[Stored data entries]
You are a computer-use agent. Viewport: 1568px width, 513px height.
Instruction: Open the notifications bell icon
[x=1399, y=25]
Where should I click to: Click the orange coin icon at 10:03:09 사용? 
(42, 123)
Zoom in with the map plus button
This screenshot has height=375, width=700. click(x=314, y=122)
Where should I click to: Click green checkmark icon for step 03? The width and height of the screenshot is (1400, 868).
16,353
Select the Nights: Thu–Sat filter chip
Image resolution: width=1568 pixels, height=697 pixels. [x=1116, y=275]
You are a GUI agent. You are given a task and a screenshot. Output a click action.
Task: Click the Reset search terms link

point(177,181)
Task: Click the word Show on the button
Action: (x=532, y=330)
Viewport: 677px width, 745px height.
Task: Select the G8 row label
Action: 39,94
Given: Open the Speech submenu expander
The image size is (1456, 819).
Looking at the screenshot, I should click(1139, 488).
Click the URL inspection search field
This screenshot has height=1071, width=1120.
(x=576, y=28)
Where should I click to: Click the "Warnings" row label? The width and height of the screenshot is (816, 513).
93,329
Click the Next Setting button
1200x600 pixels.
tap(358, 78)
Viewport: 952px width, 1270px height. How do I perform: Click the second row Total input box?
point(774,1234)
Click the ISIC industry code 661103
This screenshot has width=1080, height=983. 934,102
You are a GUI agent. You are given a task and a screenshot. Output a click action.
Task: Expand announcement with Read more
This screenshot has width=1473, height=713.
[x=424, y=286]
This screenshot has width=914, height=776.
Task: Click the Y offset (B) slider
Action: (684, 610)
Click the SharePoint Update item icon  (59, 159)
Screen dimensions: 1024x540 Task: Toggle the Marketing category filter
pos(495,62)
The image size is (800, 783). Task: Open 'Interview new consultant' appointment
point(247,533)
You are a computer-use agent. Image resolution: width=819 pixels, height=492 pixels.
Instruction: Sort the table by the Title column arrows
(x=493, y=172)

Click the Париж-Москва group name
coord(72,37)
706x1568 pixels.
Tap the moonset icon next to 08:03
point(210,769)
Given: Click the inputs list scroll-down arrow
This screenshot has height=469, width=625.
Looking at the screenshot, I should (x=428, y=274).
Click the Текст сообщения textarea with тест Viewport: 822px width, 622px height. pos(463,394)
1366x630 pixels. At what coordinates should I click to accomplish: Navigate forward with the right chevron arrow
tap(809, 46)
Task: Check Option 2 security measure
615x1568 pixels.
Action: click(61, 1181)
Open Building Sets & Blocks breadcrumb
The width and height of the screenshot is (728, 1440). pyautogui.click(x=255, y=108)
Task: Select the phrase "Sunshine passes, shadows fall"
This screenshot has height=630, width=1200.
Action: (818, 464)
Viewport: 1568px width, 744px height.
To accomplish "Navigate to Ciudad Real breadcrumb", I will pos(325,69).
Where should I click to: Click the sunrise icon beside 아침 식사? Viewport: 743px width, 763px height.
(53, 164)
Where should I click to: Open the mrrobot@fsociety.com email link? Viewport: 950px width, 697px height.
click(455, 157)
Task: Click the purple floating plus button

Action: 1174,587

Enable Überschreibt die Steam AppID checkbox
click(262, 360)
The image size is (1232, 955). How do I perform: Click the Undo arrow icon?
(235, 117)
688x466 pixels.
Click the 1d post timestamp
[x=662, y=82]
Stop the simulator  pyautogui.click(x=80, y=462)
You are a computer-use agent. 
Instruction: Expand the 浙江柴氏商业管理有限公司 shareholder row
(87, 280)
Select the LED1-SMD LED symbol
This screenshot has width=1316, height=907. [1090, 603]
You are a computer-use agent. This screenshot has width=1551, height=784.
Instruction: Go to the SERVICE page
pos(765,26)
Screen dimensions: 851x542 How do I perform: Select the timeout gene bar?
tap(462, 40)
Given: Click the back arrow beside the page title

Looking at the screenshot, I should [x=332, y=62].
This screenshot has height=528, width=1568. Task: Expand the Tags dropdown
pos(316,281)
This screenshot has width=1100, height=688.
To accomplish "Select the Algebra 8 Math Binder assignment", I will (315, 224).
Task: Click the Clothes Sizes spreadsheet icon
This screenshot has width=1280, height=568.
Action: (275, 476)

Assigned task: Quote, without alteration, the final stretch of the entries: the line with "Task: Click the Clothes" onward to the last line.

Output for this exercise:
Task: Click the Clothes Sizes spreadsheet icon
This screenshot has width=1280, height=568.
Action: (275, 476)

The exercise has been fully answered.